• EXERCISE OBJECTIVE:
Nothing but the records, repeated word for word and free of pictures, belongs in the answer.

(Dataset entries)
_ _ _ _

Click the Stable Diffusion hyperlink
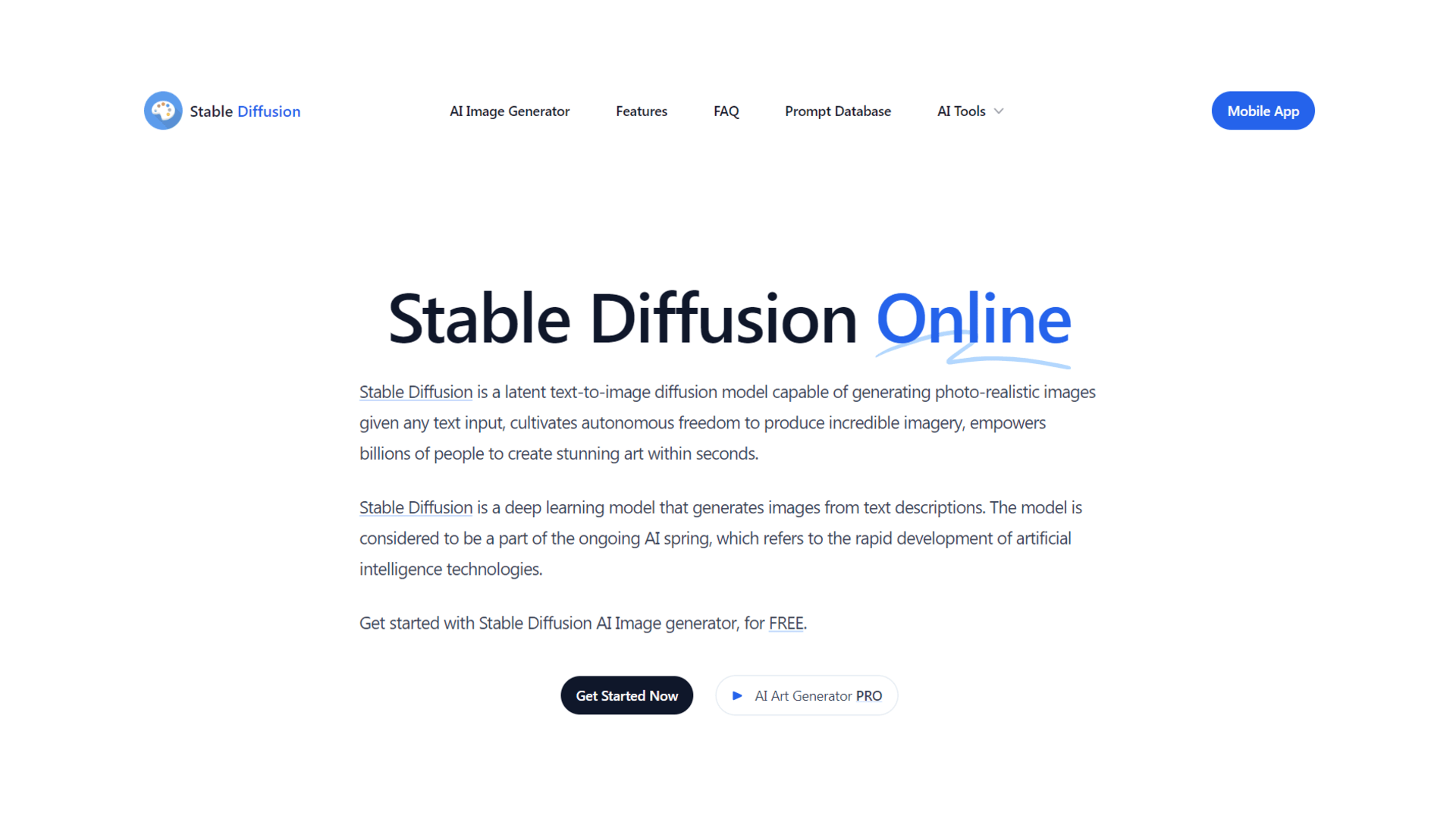 tap(416, 391)
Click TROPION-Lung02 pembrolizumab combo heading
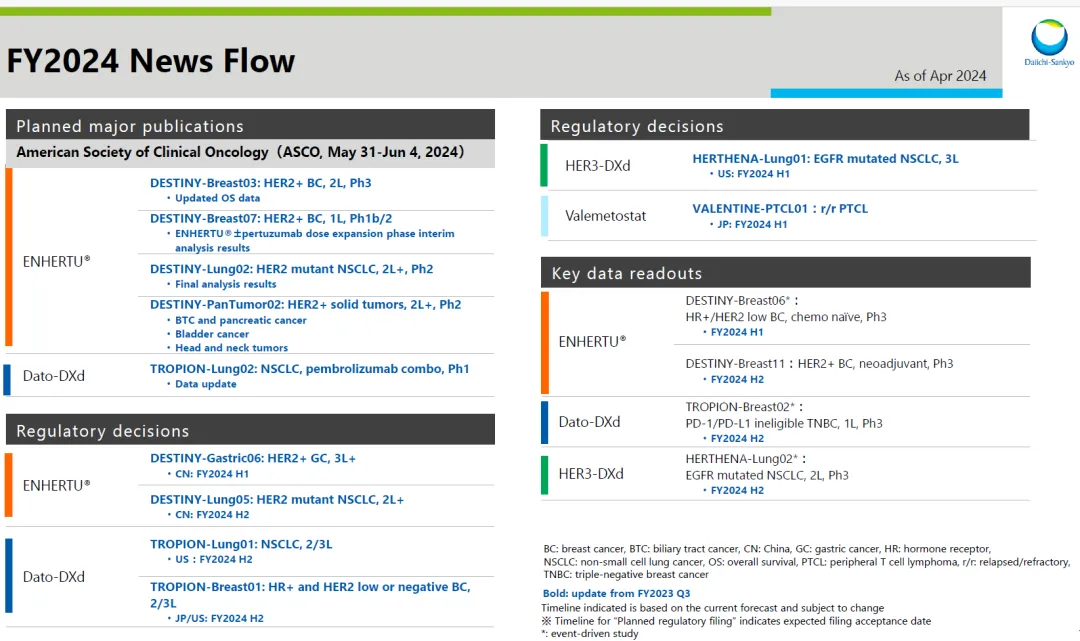 tap(309, 369)
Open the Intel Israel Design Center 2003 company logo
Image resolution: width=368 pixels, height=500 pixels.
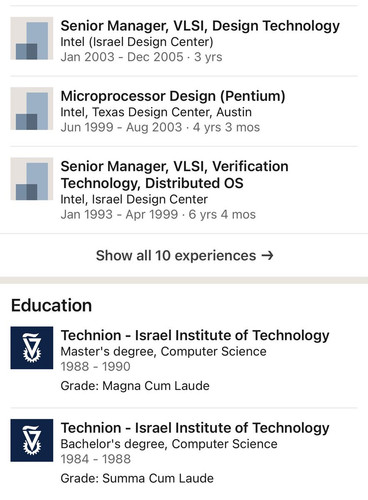tap(32, 38)
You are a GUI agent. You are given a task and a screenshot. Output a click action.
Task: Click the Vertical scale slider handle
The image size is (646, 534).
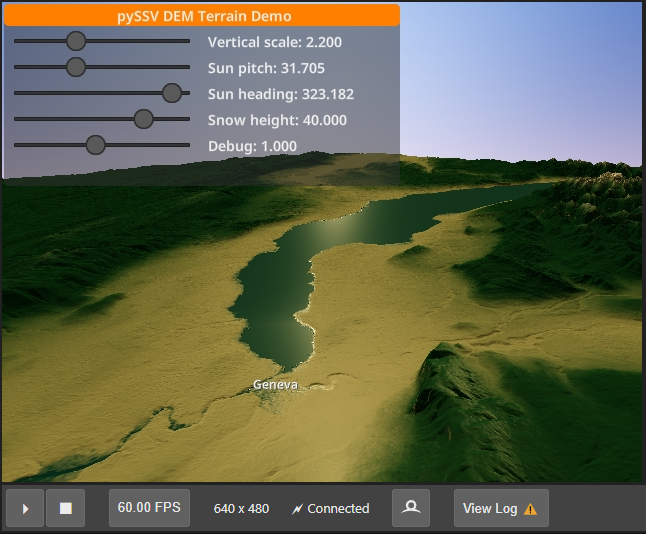coord(75,41)
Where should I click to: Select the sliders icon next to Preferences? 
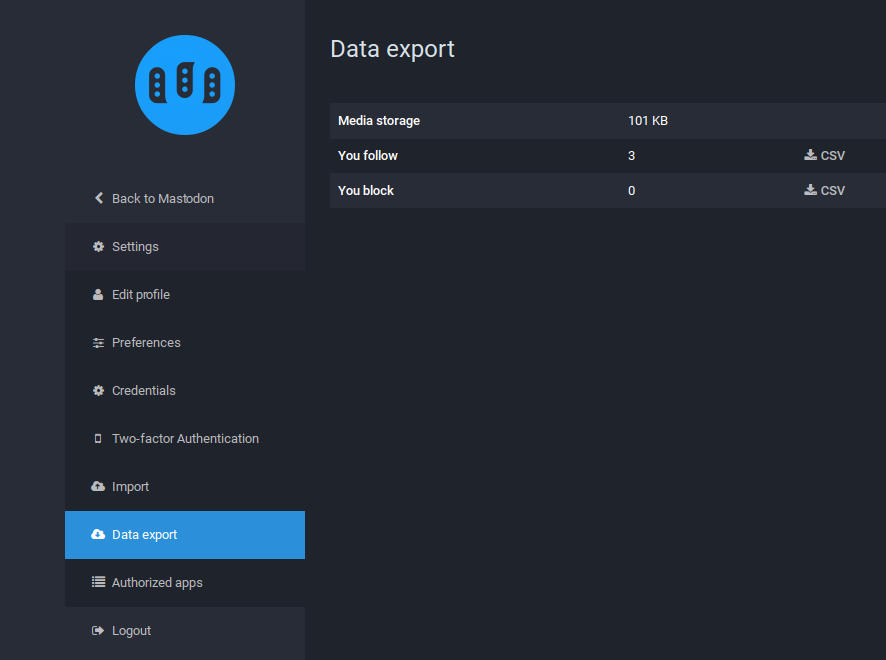point(98,343)
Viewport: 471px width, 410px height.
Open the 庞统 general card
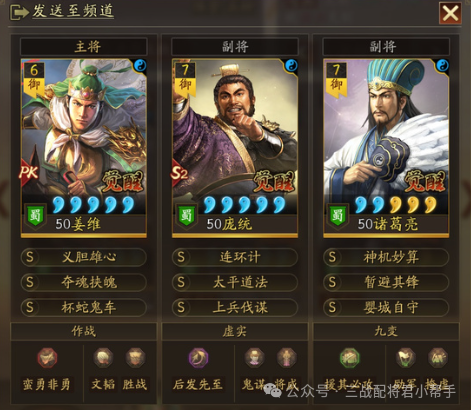(235, 148)
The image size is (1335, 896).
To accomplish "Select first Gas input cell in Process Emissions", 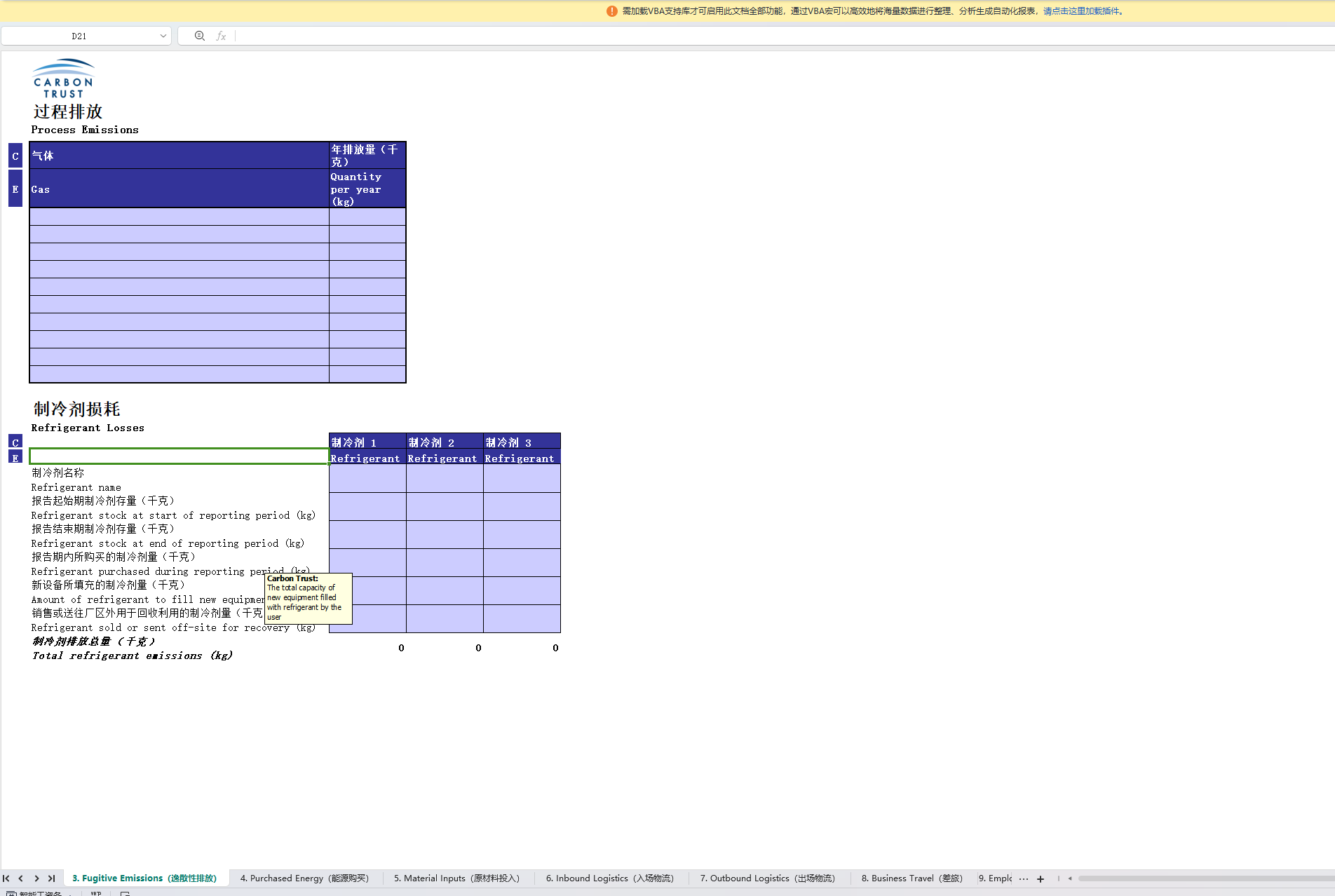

_ _ _ _

• EXERCISE RESULT:
Click the Stable Diffusion hyperlink
 tap(416, 391)
Click TROPION-Lung02 pembrolizumab combo heading
 tap(309, 369)
Open the Intel Israel Design Center 2003 company logo
Image resolution: width=368 pixels, height=500 pixels.
tap(32, 38)
You are a GUI agent. You are given a task and a screenshot. Output a click action.
Task: Click the Vertical scale slider handle
The image size is (646, 534).
coord(75,41)
Where should I click to: Select the sliders icon next to Preferences? 
point(98,343)
Viewport: 471px width, 410px height.
Open the 庞统 general card
(235, 148)
The image size is (1335, 896).
To accomplish "Select first Gas input cell in Process Emissions", 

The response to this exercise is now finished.